Yang Zheng-Dao, Kuo Hsuan-Yu, Hsieh Po-Wei, Hung Jui-Hung
Department of Computer Science, National Yang Ming Chiao Tung University, Hsinchu, Taiwan.
Bioinformatics. 2024 Jun 19;40(7). doi: 10.1093/bioinformatics/btae409.
The Full-text index in Minute space (FM-index) is a memory-efficient data structure widely used in bioinformatics for solving the fundamental pattern-matching task of searching for short patterns within a long reference. With the demand for short query patterns, the k-ordered concept has been proposed for FM-indexes. However, few construction algorithms in the state of the art fully exploit this idea to achieve significant speedups in the pan-genome era.
We introduce the k-ordered Induced Suffix Sorting (kISS) for efficient construction and utilization of k-ordered FM-indexes. We present an algorithmic workflow for building k-ordered suffix arrays, incorporating two novel strategies to improve time and memory efficiency. We also demonstrate the compatibility of integrating k-ordered FM-indexes with locate operations in FMtree. Experiments show that kISS can improve the construction time, and the generated k-ordered suffix array can also be applied to FMtree without any additional in computation or memory usage.
https://github.com/jhhung/kISS.
Supplementary data are available at Bioinformatics online.
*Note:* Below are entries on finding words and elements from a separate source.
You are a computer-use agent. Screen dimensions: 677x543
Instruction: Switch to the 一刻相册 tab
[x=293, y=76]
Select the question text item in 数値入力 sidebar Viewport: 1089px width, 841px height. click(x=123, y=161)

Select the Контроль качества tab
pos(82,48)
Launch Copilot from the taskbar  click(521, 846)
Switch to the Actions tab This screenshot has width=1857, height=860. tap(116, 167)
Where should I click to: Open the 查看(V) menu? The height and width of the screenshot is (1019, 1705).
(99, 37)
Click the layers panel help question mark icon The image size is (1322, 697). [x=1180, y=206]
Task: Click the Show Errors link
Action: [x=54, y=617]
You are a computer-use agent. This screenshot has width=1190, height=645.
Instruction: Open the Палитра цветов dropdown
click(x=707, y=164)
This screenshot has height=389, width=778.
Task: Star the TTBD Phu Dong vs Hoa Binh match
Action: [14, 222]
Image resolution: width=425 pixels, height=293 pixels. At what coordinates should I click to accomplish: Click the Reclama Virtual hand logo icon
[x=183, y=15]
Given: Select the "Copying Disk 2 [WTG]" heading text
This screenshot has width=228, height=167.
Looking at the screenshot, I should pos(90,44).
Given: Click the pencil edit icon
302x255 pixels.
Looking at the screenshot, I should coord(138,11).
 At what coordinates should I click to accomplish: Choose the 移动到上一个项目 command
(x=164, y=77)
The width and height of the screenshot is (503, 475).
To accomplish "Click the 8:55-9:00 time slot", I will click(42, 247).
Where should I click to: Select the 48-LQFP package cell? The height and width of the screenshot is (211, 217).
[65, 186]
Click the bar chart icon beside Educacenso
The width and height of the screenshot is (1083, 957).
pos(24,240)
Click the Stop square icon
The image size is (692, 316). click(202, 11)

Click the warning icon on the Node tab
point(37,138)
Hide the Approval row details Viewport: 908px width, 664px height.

微空间全文索引(FM索引)是一种内存高效的数据结构,在生物信息学中广泛用于解决在长参考序列中搜索短模式的基本模式匹配任务。随着对短查询模式的需求,已针对FM索引提出了k阶概念。然而,目前的技术水平中很少有构建算法能充分利用这一思想在泛基因组时代实现显著加速。
我们引入了k阶诱导后缀排序(kISS),以高效构建和利用k阶FM索引。我们提出了一种构建k阶后缀数组的算法工作流程,纳入了两种新颖策略以提高时间和内存效率。我们还展示了将k阶FM索引与FM树中的定位操作集成的兼容性。实验表明,kISS可以缩短构建时间,并且生成的k阶后缀数组也可以应用于FM树,而无需任何额外的计算或内存使用。
https://github.com/jhhung/kISS。
补充数据可在《生物信息学》在线获取。